External app access

OpenAI-compatible API

Tater can expose a local OpenAI-compatible chat API so other apps can use the active Tater model directly or route requests through Hydra and Verbas.

/v1/models /v1/chat/completions Direct mode Hydra mode
Configuration

Enable and authenticate

The API is off until enabled. Requests must include the configured key as a bearer token, X-API-Key, or api_key query parameter.

  • Authorization: Bearer YOUR_KEY is the recommended header.
  • X-API-Key: YOUR_KEY is also accepted.
  • If the API is disabled, Tater returns 404. If no key is configured, it returns 403. Invalid keys return 401.
Modes

Direct or Hydra

The API mode controls whether external calls use the active Base model directly or go through Hydra orchestration.

  • Direct sends the normalized chat messages to the active configured LLM client.
  • Hydra gives the latest user message and history to Hydra, optionally with Verba tool access enabled.
  • The request model aliases tater/base and tater/direct force Direct mode. tater/hydra forces Hydra mode.
Endpoints

The API speaks the common chat completion shape.

GET/v1/models

List available aliases

Returns tater/base, tater/direct, tater/hydra, and configured local/remote model rows for discovery.

POST/v1/chat/completions

Run a chat completion

Accepts OpenAI-style messages and returns an OpenAI-style response with choices, message.content, and usage fields when available.

Model routing

API calls use Tater's configured model layer.
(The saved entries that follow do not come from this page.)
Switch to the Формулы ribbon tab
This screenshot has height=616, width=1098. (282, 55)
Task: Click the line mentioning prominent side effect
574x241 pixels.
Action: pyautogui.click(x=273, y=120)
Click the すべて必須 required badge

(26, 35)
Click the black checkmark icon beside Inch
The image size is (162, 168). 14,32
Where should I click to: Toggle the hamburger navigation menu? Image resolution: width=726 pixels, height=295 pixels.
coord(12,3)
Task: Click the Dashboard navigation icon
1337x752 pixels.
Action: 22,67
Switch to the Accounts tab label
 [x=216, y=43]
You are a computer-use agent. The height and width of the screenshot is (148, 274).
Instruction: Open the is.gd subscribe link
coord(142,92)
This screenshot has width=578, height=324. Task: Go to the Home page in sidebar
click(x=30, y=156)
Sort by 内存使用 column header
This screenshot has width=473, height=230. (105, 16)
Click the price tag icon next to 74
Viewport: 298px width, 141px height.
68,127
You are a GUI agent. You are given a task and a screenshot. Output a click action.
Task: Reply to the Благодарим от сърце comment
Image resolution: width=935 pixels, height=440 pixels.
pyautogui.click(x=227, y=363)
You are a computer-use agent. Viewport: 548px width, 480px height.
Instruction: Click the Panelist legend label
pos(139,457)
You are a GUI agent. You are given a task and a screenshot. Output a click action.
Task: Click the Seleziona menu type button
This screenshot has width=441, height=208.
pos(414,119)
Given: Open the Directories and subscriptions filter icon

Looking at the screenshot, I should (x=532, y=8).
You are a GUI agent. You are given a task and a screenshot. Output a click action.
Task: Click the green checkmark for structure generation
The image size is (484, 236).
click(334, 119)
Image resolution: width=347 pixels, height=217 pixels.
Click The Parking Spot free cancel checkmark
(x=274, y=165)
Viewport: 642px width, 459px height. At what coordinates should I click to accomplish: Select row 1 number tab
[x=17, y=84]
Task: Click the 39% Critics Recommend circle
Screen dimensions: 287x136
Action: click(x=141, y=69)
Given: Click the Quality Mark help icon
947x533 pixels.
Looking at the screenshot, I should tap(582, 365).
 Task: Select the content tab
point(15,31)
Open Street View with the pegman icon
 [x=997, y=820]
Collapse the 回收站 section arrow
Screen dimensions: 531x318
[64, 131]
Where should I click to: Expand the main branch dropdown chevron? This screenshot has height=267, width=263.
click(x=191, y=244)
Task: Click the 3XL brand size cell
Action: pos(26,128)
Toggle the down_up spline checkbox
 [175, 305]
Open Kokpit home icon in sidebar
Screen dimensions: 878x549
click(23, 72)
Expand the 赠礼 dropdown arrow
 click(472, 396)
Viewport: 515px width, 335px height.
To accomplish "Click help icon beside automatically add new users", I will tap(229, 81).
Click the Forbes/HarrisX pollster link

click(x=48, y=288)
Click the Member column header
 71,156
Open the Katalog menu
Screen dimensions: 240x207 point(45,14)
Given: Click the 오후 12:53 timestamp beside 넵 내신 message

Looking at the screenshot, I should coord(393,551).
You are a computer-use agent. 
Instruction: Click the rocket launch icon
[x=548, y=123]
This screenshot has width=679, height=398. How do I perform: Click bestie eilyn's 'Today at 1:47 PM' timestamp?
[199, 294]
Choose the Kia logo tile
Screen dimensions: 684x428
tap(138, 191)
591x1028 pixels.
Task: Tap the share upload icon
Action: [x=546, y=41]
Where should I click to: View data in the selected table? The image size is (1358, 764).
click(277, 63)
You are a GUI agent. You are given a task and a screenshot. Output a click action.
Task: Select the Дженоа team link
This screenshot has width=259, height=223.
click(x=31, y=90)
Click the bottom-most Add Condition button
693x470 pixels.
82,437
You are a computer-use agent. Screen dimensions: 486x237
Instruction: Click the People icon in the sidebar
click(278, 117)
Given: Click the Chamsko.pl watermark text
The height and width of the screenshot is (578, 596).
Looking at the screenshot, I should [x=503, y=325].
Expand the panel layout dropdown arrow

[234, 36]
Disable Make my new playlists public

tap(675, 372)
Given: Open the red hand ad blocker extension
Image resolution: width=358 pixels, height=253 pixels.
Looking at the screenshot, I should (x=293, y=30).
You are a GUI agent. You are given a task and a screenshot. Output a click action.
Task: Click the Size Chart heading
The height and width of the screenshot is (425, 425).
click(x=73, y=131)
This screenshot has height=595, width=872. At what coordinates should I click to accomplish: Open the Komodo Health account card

The API advertises provider-qualified model IDs for visibility, but chat completions currently route through the active configured LLM provider selected in Tater settings.

Requested modelEffectRuntime used
tater/base or tater/directForces direct chat mode.The active Base provider in Settings -> Models.
tater/hydraForces Hydra mode.The active configured LLM client behind Hydra.
mlx_lm::repo/modelListed for discovery of configured MLX rows.Current chat route still uses the active configured provider; MLX rows run through MLX Engine when selected as active.
llama_cpp::repo::file.ggufListed for discovery of configured llama.cpp rows.Current chat route still uses the active configured provider; llama.cpp rows run through llama.cpp when selected as active.
hf_transformers::repo/modelListed for discovery of configured Transformers rows.Current chat route still uses the active configured provider; Transformers rows run through Hugging Face Transformers when selected as active.
Request example

Direct chat

curl http://localhost:8501/v1/chat/completions \
  -H "Authorization: Bearer YOUR_TATER_API_KEY" \
  -H "Content-Type: application/json" \
  -d '{
    "model": "tater/base",
    "messages": [
      {"role": "system", "content": "You are concise."},
      {"role": "user", "content": "What is Tater?"}
    ],
    "temperature": 0.7,
    "max_tokens": 256
  }'
Request example

Hydra with tools

curl http://localhost:8501/v1/chat/completions \
  -H "Authorization: Bearer YOUR_TATER_API_KEY" \
  -H "Content-Type: application/json" \
  -d '{
    "model": "tater/hydra",
    "user": "external-app",
    "messages": [
      {"role": "user", "content": "Turn on the office lights."}
    ]
  }'
Compatibility notes

Useful details for external clients.

Streaming

Streaming shape

When stream is true, Tater returns a server-sent event stream with a single completion chunk followed by [DONE].

Messages

Text content

Tater normalizes string message content and OpenAI-style text parts. Non-text multimodal parts are ignored by this endpoint.

Tools

Hydra tool access

Hydra mode can expose enabled Verbas to external requests when the API setting allows Hydra tools.